**What you need to do:**
Using the records below, please work out how many lines contain "click"; answer with the number alone.

**Dataset:**
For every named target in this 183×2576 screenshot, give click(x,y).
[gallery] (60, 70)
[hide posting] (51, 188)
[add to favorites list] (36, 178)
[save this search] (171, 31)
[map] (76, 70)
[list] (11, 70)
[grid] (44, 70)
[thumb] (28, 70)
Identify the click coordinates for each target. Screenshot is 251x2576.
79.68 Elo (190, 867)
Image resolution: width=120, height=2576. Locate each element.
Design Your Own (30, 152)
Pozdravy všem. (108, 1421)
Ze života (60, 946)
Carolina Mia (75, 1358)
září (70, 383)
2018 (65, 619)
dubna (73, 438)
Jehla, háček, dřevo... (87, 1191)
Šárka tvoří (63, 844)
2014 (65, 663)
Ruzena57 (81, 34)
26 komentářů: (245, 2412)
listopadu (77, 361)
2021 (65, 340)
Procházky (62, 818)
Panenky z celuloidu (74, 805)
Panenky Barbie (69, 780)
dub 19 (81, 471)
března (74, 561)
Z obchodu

**Expected answer:**
2